# Page extract start

In one embodiment, the reloading equipment comprises: 1) a mold; 2) bullet core material; 3) a pressurizer configured to compress the core material; 4) a bullet jacket swaging device having a cavity geometry; and 5) metallic jackets, wherein the kit is made available to a consumer for purchase as a unit. The kit can further comprise an instruction guide, wherein the instruction guide includes instructions comprising the steps of:

    • a) providing the bullet core material from the kit;
    • b) cutting the composition to desired length or size;
    • c) placing the cut piece of composition material in a metal jacket;
    • d) compressing the jacket with the composition therein to form a bullet core using the pressurizer until a desired consistency of density is achieved;
    • e) removing leftover core material;
    • f) pressing the jacket with the core in the swaging device to conform the jacket and core to the cavity geometry to create a jacketed bullet; and
    • g) removing the jacketed bullet.

In some embodiments, the instruction guide further comprises the step of: loading the jacketed bullet using standard reloading equipment and processes. In some embodiments, the amount of a metallic-polymer composition is in aliquots in an approximate size need for one bullet.

In one embodiment, the reloading equipment comprises: 1) a heatable mold; 2) bullet core material; and 3) a heatable pressurizer configured to compress the core material, wherein the kit is made available to a consumer for purchase as a unit. In still further embodiments, the kit further comprises an instruction guide, wherein the instruction guide includes instructions comprising the steps of

    • a) providing the bullet core material from the kit;
    • b) dumping the bullet core material into a hopper;
    • c) heating the hopper and mixing the bullet core material sufficiently to mix and melt the bullet core material to a homogenous state, wherein the material exhibits flow qualities;
    • d) if the fluid characteristics of the resulting bullet core material are adequate for injecting, injecting the material by means of a forced mechanism into the heatable mold cavity, or if the viscosity of the resulting bullet core material is sufficiently low, pouring the bullet core material into a cavity of the heatable mold; and
    • e) closing and heating the heatable mold until the bullet core material is of a desired hardness, forming a bullet.

# Page extract end

Complete the following
(1) In the reloading-kit text, what is the second step in the instructions for the kit with the heatable mold?
(2) Reproduce the stretch of the reloading-kit text from "In some embodiments, the instruction" through "for one bullet.".

# Recorded data start

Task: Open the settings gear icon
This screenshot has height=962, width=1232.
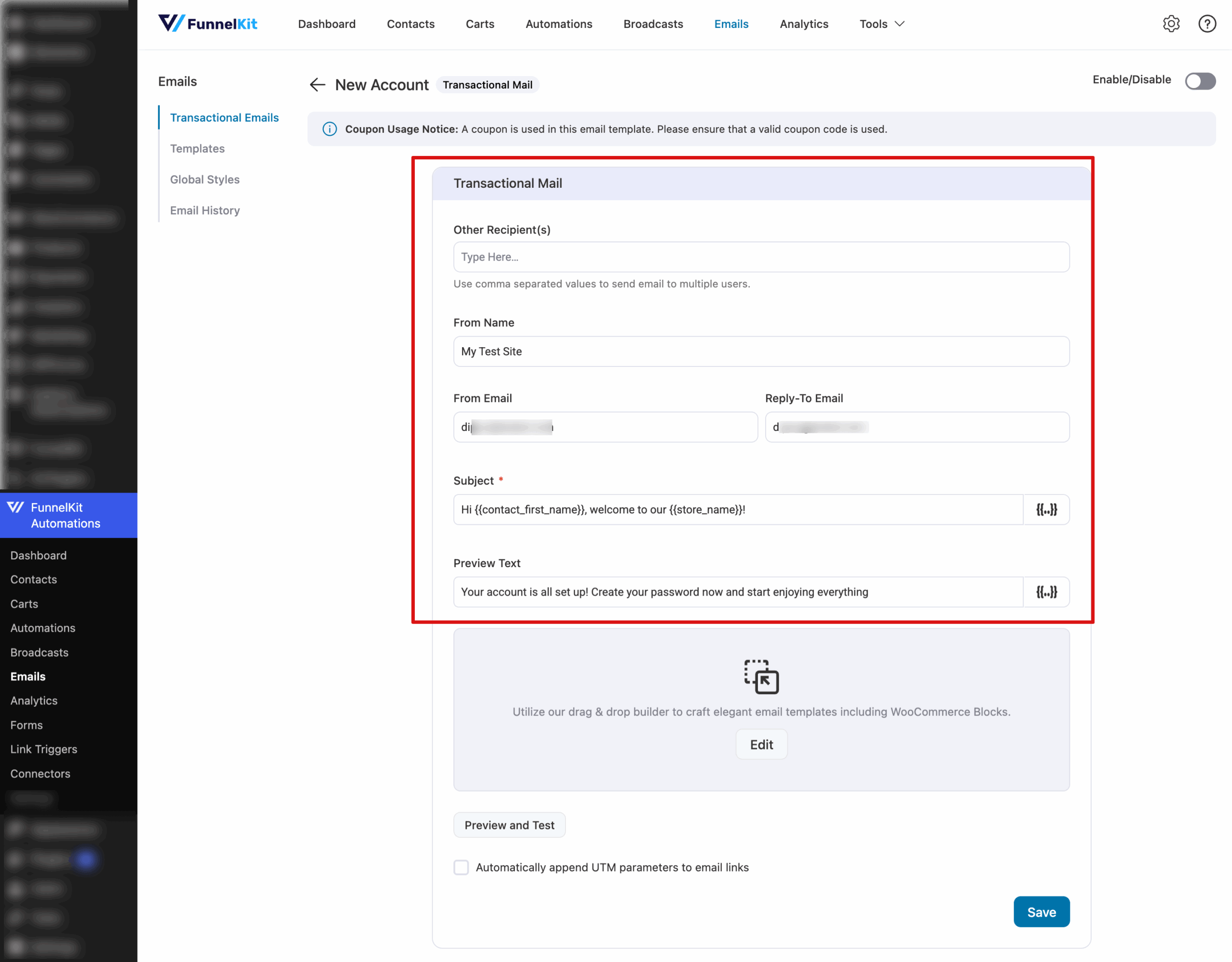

# Recorded data end

Expected results
(1) Dumping the bullet core material into a hopper.

(2)
In some embodiments, the instruction guide further comprises the step of: loading the jacketed bullet using standard reloading equipment and processes. In some embodiments, the amount of a metallic-polymer composition is in aliquots in an approximate size need for one bullet.